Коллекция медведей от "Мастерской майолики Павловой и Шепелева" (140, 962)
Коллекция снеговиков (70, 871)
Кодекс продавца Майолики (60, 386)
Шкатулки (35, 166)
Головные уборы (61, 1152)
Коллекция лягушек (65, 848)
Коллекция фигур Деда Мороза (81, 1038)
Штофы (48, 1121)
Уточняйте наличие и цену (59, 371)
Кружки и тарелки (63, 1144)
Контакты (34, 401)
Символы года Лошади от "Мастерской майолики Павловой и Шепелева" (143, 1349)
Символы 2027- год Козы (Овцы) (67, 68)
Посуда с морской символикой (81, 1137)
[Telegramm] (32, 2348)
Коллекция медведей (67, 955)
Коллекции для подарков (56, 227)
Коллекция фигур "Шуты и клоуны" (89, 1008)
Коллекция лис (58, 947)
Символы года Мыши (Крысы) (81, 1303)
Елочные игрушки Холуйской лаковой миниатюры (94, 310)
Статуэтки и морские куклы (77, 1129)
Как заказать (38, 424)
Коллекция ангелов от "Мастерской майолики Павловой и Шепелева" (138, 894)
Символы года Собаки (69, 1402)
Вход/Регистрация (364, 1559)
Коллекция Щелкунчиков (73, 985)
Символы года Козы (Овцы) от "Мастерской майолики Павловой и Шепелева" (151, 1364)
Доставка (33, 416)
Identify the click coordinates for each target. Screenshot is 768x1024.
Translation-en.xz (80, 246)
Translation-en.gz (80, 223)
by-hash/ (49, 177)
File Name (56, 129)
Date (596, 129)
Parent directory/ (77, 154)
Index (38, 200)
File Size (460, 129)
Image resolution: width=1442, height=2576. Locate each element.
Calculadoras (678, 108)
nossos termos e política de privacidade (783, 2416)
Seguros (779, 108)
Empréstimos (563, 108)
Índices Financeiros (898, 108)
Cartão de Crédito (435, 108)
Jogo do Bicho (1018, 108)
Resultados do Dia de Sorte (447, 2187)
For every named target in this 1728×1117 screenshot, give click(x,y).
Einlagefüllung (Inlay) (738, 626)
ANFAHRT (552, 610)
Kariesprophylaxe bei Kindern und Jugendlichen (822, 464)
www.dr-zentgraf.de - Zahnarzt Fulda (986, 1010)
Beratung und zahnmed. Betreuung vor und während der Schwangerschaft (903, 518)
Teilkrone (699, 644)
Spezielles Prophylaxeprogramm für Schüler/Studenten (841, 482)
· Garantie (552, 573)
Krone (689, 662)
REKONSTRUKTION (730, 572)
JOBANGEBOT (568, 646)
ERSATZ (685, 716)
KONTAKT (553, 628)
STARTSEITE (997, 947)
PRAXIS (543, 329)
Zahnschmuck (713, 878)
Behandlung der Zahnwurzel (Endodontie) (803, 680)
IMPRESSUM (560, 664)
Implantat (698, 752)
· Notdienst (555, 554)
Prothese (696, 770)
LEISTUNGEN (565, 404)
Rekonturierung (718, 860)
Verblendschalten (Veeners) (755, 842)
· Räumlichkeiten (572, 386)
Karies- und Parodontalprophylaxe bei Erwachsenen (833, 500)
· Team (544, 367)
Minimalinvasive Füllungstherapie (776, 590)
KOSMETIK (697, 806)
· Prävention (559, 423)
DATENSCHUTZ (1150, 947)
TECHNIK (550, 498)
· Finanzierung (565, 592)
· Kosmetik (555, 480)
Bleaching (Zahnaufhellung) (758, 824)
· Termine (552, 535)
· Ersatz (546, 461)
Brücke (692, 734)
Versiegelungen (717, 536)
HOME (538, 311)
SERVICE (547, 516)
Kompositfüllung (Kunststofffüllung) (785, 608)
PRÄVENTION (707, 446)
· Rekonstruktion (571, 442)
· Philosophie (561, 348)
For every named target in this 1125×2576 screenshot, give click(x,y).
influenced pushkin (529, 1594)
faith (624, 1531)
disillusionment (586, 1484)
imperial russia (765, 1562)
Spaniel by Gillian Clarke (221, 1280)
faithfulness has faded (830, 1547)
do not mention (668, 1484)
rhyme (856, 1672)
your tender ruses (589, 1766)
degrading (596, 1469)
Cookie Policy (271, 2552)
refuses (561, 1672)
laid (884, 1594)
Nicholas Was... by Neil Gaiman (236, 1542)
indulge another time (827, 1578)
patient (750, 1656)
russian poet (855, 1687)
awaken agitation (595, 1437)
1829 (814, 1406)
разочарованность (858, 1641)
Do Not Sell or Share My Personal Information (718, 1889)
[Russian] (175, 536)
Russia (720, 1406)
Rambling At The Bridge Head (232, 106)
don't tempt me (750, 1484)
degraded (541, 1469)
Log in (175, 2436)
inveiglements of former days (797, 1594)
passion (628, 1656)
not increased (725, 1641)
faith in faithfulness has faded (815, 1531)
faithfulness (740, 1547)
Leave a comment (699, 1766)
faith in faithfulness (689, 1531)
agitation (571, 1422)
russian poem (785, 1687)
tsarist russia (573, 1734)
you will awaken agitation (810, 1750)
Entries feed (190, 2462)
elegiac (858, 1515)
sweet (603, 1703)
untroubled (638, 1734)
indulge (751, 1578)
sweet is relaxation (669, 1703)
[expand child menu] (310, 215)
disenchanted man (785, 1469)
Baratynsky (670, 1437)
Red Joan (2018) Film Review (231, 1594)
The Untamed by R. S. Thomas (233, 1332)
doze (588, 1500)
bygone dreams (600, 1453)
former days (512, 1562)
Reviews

▸ **Task item**: Return every line from the entries that holds the string "click".

▸ **Answer to the problem**:
Identify the click coordinates for each target. Screenshot is 768x1024.
For every named target in this 1728×1117 screenshot, give click(x,y).
For every named target in this 1125×2576 screenshot, give click(x,y).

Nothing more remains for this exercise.